Your task:
Among the lines of the records, please find those that contain the word "agent" and copy them.

Start of Block

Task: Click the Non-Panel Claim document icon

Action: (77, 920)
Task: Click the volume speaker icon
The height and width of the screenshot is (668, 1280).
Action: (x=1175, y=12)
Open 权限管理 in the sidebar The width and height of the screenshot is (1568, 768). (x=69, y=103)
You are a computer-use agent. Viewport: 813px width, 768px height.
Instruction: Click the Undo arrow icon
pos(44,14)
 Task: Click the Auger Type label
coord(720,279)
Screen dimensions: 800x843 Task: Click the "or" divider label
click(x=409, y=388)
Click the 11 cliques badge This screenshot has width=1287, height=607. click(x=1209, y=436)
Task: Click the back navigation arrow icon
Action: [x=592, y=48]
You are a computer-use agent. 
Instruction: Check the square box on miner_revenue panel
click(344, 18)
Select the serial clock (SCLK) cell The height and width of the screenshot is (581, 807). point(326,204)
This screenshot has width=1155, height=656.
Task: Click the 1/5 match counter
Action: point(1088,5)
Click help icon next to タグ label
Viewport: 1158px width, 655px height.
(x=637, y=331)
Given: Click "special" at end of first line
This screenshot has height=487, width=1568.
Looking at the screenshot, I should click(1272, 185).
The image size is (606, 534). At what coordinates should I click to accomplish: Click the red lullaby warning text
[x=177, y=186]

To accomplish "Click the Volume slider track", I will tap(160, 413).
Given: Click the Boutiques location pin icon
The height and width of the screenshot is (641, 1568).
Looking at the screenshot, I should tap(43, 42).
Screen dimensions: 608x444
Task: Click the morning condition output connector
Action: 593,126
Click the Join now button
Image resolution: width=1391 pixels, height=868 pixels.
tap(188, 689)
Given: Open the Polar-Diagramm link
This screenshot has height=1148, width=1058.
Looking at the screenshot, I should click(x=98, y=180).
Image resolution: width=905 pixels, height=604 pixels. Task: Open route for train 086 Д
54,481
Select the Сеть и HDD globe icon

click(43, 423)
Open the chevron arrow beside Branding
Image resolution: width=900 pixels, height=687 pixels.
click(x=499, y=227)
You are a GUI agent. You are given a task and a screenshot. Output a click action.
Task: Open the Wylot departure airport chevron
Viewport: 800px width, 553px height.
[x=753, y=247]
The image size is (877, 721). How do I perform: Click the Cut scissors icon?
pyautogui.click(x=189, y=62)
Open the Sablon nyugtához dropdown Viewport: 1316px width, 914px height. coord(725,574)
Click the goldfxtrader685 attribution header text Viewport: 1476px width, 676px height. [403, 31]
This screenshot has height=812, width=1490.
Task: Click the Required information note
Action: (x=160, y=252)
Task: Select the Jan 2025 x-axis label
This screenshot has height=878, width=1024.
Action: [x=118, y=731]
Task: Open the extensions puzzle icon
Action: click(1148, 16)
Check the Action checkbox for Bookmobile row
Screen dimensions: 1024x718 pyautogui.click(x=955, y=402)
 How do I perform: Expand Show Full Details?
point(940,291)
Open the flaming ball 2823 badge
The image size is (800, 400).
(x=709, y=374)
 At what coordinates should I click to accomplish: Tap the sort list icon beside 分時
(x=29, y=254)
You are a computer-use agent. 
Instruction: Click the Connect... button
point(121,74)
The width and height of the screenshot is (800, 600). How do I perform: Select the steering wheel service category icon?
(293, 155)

End of Block

Answer:
You are a computer-use agent. Viewport: 813px width, 768px height.
You are a computer-use agent. 
You are a GUI agent. You are given a task and a screenshot. Output a click action.
You are a computer-use agent. 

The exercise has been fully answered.